The transaction generated net proceeds of approximately $446 million for JELD-WEN and the company plans to use the funds to repay debt. Excluding the Australasia business, JELD-WEN’s 2022 net revenue was $4.5 billion, and the North America and Europe segments contributed 72% and 28% respectively.  


Macquarie Capital served as financial adviser to JELD-WEN, and Herbert Smith Freehills served as legal counsel. Gresham Advisory Partners served as financial adviser to Platinum Equity, and Allens served as legal counsel.

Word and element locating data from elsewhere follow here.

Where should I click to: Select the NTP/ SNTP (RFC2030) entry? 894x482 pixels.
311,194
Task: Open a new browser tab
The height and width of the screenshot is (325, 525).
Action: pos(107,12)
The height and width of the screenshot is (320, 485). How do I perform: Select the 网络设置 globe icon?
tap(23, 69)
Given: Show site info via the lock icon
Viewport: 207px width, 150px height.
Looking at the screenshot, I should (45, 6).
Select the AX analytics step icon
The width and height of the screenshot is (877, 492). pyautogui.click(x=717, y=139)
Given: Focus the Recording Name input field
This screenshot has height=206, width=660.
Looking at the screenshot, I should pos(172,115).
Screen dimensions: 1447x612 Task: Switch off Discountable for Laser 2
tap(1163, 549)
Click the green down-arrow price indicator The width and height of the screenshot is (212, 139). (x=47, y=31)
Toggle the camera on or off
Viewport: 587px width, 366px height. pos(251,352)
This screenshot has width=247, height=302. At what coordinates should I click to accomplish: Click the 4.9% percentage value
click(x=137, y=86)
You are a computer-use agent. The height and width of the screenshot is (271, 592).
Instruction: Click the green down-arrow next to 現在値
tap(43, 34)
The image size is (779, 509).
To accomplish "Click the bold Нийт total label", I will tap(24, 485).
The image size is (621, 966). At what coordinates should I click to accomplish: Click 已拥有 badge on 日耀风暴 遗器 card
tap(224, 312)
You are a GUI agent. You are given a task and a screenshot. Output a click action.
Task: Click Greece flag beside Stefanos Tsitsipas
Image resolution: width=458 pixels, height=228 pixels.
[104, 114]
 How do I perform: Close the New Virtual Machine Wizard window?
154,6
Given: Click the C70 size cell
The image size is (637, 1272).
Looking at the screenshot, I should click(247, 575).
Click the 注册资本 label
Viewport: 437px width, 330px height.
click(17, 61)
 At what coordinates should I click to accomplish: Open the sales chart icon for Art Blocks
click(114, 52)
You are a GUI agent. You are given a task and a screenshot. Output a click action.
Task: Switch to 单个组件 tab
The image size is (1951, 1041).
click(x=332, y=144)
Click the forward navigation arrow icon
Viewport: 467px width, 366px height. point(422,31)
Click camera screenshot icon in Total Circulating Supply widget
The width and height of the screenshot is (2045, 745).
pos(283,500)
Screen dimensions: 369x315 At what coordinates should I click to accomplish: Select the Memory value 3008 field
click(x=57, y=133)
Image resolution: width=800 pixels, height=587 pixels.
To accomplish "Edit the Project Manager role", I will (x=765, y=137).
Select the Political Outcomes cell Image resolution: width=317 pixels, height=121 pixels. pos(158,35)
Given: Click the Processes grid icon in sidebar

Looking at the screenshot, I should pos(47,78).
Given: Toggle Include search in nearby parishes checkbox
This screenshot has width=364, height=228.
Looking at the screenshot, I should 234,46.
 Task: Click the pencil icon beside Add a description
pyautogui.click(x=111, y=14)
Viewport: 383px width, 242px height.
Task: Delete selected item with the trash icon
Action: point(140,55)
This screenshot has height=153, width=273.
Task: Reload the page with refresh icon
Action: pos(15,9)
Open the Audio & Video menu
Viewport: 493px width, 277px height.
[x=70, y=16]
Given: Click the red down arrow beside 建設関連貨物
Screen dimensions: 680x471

About JELD-WEN Holding, Inc.

JELD-WEN is a leading global designer, manufacturer and distributor of high-performance interior and exterior doors, windows, and related building products serving the new construction and repair and remodeling sectors. Headquartered in Charlotte, N.C., the company operates facilities in 16 countries in North America and Europe and employs approximately 18,000 people. Since 1960, the JELD-WEN team has been committed to making quality products that create safe and sustainable environments for customers, associates and local communities. The JELD-WEN family of brands includes JELD-WEN® worldwide; LaCantina™ and VPI™ in North America; and Swedoor® and DANA® in Europe. For more information, visit

Forward Looking Statements

This press release contains forward-looking statements within the meaning of the Private Securities Litigation Reform Act of 1995. These forward-looking statements are generally identified by the use of forward-looking terminology, including the terms “anticipate,” “believe,” “continue,” “could,” “estimate,” “expect,” “intend,” “likely,” “may,” “plan,” “possible,” “potential,” “predict,” “project,” “should,” “target,” “will,” “would” and, in each case, their negative or other various or comparable terminology. All statements other than statements of historical facts are forward-looking statements, including statements regarding our business strategies and ability to execute on our plans, market potential, future financial performance, customer demand, the potential of our categories, brands and innovations, the impact of our footprint rationalization and modernization program, the impact of acquisitions and divestitures on our business and our ability to maximize value and integrate operations, our pipeline of productivity projects, the estimated impact of tax reform on our results, litigation outcomes, and our expectations, beliefs, plans, objectives, prospects, assumptions, or other future events, all of which involve risks and uncertainties that could cause actual results to differ materially. For a discussion of these risks and uncertainties, please refer to our Annual Report on Form 10-K for the year ended December 31, 2022 and our other filings with the U.S. Securities and Exchange Commission.